• Verilen metin:
Yapay Zeka ve Sinema: Geleceği Öngören 4 İkonik Film

3–5 dakika

Işık hızıyla akan ilerleme çağında, her gün geleceğin sınırındayız. İnsanlık ve makine arasındaki çizgi giderek inceliyor. Teknolojinin göz kamaştırıcı ilerleyişiyle birlikte, yapay zekanın yükselişi hem umut ve çözümü, hem de endişe verici soruları beraberinde getiriyor. Sinema da çarpıcı ve avangart doğası gereği, bu geleceğin farklı senaryolarını, soruları ve beraberindeki öngörüleriyle beraber, gözlerimizin önüne sermeye çoktan başladı!

• Göreviniz:
Aşağıdaki üç ifadenin verilen metinle örtüşüp örtüşmediğini belirleyin. Her ifadeye evet ya da hayır diye yanıt verin ve kararı belirleyen ifadeyi metinden değiştirmeden alıntılayın.
1. İnsanlık ile makine arasındaki çizginin giderek belirginleştiği söyleniyor.
2. Yapay zekanın yükselişinin hem umut hem de endişe verici sorular getirdiği belirtiliyor.
3. Sinemanın bu geleceğin senaryolarını göstermeye henüz başlamadığı ifade ediliyor.

• Çıkarılan bilgiler:
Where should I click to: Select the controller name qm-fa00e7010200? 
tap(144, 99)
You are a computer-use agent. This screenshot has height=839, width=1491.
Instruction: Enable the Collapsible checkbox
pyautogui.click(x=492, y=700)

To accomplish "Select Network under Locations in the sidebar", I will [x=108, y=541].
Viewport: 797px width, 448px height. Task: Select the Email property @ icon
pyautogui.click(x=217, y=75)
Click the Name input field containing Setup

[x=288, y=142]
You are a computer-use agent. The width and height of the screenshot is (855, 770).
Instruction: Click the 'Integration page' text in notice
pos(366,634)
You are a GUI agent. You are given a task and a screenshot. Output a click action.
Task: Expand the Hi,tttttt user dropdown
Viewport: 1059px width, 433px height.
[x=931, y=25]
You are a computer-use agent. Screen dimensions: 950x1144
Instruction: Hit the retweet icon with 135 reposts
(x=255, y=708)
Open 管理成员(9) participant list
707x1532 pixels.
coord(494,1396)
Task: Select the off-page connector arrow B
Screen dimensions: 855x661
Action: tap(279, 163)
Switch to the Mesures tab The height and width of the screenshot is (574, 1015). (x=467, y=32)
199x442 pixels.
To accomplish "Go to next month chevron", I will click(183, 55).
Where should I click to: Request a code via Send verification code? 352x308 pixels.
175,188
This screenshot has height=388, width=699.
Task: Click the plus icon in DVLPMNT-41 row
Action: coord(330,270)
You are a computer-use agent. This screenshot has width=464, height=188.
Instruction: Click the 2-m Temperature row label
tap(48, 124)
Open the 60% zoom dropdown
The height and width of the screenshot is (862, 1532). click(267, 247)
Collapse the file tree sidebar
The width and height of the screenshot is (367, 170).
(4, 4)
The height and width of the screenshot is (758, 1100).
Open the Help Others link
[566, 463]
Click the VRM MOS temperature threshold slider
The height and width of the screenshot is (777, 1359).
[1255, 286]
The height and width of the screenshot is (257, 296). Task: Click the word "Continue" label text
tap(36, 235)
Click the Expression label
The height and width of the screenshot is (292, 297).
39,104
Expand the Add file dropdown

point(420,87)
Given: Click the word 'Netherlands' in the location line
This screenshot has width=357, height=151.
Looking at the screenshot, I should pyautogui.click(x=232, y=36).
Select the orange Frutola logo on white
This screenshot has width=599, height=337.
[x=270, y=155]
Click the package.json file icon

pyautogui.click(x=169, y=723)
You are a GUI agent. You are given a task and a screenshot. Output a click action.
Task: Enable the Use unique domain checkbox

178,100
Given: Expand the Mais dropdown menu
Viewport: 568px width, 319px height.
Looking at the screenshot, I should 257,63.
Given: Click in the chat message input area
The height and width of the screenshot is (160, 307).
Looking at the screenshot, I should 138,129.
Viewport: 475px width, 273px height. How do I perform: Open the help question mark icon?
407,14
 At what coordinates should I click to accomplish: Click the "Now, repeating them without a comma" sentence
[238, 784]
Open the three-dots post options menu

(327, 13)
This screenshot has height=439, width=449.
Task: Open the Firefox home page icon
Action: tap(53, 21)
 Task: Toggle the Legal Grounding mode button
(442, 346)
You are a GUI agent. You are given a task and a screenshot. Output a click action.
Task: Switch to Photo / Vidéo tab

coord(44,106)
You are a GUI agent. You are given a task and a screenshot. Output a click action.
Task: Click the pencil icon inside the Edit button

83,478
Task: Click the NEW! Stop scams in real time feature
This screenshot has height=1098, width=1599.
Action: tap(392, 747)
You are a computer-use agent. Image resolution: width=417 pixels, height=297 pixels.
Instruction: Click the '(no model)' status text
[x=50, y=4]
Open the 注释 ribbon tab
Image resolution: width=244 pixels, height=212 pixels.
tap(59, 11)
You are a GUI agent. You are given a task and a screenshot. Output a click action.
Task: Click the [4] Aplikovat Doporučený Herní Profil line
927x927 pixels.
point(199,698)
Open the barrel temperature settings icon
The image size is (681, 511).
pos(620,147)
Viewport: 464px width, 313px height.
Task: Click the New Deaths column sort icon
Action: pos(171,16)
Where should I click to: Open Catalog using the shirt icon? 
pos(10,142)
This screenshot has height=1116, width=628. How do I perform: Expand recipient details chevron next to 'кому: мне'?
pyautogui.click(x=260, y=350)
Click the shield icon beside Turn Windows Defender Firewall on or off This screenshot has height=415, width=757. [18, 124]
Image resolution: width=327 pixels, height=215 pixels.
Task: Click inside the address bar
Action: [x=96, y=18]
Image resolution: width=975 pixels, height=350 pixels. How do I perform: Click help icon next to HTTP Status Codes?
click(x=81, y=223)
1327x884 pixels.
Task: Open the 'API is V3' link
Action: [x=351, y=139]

• Tam yanıt:
1. Hayır: "İnsanlık ve makine arasındaki çizgi giderek inceliyor."
2. Evet: "hem umut ve çözümü, hem de endişe verici soruları beraberinde getiriyor"
3. Hayır: "gözlerimizin önüne sermeye çoktan başladı!"